### Problem to work on
Nothing but the lines from the one with "Task: Enable the 1行目は列名 checkbox" through the final line of the entries below should be written out, each exactly as given.

### Dataset records
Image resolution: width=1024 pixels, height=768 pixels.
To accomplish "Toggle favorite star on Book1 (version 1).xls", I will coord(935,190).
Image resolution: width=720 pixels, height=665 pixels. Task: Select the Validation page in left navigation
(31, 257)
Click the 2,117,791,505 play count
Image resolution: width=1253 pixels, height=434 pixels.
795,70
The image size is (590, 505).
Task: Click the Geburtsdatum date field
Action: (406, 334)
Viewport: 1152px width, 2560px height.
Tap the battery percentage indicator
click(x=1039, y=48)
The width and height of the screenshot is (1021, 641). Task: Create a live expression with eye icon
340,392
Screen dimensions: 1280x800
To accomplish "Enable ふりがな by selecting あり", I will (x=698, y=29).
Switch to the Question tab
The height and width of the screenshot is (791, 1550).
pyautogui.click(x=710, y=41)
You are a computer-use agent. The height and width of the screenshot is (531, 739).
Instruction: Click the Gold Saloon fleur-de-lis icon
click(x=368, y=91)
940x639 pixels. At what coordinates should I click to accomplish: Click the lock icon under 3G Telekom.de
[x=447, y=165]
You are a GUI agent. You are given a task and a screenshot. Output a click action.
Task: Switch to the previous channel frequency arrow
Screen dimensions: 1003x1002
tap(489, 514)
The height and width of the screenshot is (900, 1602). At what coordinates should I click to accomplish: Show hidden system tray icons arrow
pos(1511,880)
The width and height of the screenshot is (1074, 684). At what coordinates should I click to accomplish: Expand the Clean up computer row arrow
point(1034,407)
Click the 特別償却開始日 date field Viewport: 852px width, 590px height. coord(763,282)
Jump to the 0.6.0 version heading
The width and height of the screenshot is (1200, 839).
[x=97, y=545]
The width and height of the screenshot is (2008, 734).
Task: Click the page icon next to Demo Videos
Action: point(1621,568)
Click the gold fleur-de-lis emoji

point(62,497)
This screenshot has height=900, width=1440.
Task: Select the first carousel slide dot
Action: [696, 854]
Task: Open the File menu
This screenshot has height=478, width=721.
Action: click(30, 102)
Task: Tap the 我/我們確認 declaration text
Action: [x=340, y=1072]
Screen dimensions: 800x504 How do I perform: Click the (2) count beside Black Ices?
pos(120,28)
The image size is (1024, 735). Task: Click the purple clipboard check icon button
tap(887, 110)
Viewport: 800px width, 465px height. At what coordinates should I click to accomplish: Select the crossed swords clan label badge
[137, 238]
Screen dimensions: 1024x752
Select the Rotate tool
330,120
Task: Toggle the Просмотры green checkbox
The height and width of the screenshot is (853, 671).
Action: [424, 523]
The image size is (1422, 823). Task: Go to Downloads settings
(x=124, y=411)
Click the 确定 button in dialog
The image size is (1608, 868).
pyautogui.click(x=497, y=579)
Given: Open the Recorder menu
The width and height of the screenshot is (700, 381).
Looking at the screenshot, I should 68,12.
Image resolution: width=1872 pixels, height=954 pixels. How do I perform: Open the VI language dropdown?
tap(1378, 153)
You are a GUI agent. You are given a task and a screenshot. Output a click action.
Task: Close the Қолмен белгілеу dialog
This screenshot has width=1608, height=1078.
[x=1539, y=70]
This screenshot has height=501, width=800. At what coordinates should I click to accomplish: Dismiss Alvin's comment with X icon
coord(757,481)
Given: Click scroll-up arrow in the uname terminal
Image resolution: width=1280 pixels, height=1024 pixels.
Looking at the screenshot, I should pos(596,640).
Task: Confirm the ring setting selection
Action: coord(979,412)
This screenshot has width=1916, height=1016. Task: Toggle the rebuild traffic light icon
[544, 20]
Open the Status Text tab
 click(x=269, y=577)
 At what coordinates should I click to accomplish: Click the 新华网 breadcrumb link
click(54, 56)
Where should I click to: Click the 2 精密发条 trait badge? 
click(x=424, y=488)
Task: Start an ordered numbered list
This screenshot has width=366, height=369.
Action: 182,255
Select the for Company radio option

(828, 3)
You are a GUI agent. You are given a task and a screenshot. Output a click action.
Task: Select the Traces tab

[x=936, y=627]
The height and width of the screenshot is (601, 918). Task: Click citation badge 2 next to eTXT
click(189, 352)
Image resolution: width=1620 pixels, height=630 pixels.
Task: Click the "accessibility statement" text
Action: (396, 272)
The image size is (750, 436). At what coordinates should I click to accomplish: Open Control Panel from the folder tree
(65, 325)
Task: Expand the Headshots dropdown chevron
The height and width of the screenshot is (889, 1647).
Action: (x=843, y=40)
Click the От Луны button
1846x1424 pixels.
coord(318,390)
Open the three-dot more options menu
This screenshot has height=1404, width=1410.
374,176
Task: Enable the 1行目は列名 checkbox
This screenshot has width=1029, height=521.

### Solution
Task: Enable the 1行目は列名 checkbox
This screenshot has width=1029, height=521.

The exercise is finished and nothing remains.